Measure 7 – additional powers for the Small Business Commissioner, including assurance of payment reporting data
The performance of the Small Business Commissioner was reviewed in 2023 as part of a statutory review conducted under section 10 of the Enterprise Act 2016 and subject to a public consultation. The review considered the performance and effectiveness of the Small Business Commissioner.
Responses to the consultation showed that while there was continued support for maintaining the role of a Small Business Commissioner, a substantial number of respondents to the consultation said that the Small Business Commissioner has had limited impact in general on business relationships. The reasons for this included:
- insufficient power - the Small Business Commissioner has insufficient enforcement powers to support small businesses with complaints and investigate poor payment practices
- low awareness – limited awareness of the Small Business Commissioner has reduced impact
- lack of cultural change to date - the practices of some businesses needed to change, with some respondents suggesting a stronger statutory framework for payment times backed up with financial penalties
The government proposes to give a range of additional powers to the Small Business Commissioner to support small businesses with payment disputes and improve the payment culture in the UK. This would expand its existing remit which is limited to supporting small businesses in late payment disputes with larger businesses. Under the new powers, arbitration of payment disputes would continue to be limited to small businesses contracting with larger businesses However, the proposed new powers will enable the Small Business Commissioner to investigate and address a range of unfair payment practices by large companies.
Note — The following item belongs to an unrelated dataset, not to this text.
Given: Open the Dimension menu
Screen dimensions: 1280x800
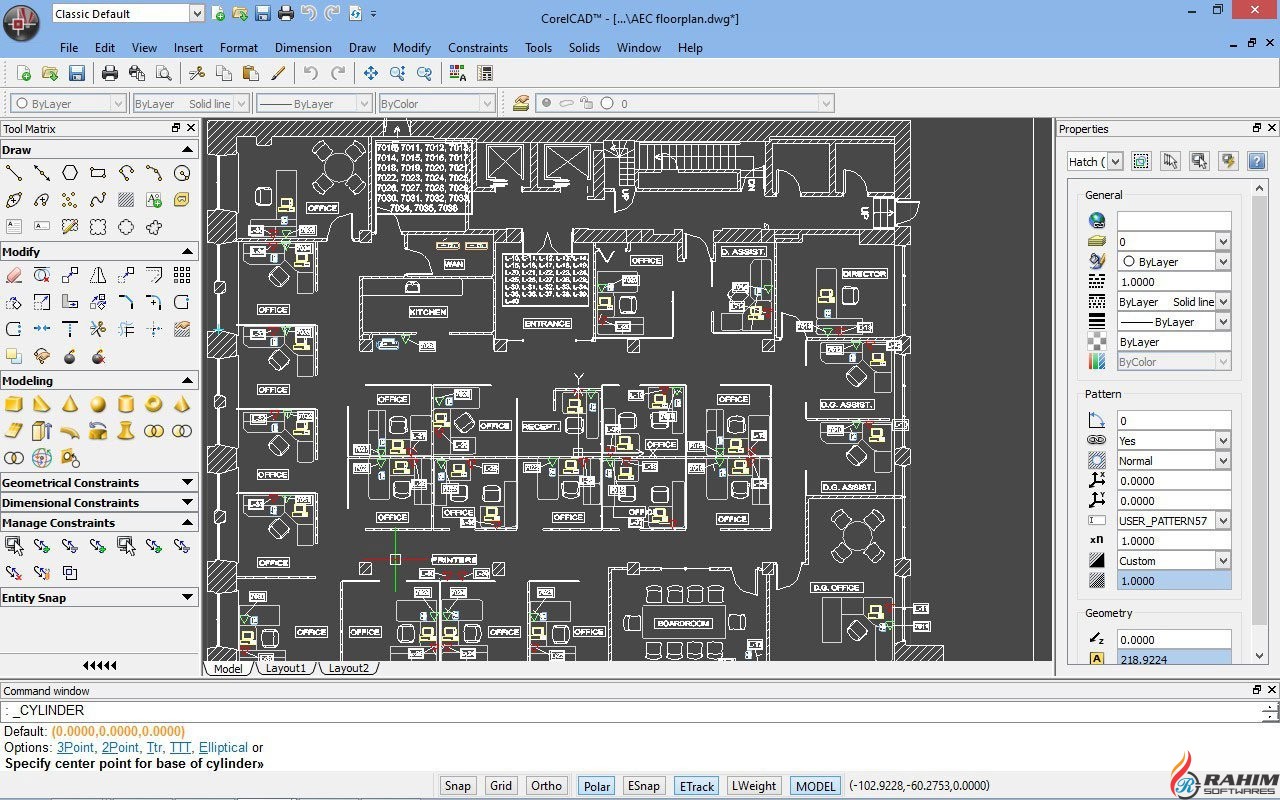Looking at the screenshot, I should (303, 47).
Alongside broader powers we also propose giving the Small Business Commissioner the power to investigate the accuracy of data submitted by large companies under the Reporting on Payment Practices and Performance Regulations 2017. The power to compel disclosure of evidence to assure data submitted is accurate does not exist currently. New powers for the Small Business Commissioner to verify data submitted will improve the accuracy and quality of the data being reported. We propose the Small Business Commissioner is empowered to undertake ‘spot checks’ on companies that report, and in cases where information and intelligence suggest assurance of payment performance data may be warranted.
To ensure that the new powers are proportionate and operate effectively, the proposed approach will learn from and adapt the approach taken by the Pubs Code Adjudicator and Groceries Code Adjudicator. This includes the powers to compel relevant businesses to provide certain information to the Small Business Commissioner for the purposes of an investigation, which it currently does not possess. Additionally, the government believes the Small Business Commissioner can play a greater role in supporting businesses to resolve payment disputes through alternative dispute resolution in the way the Pubs and Groceries Code Adjudicators do well.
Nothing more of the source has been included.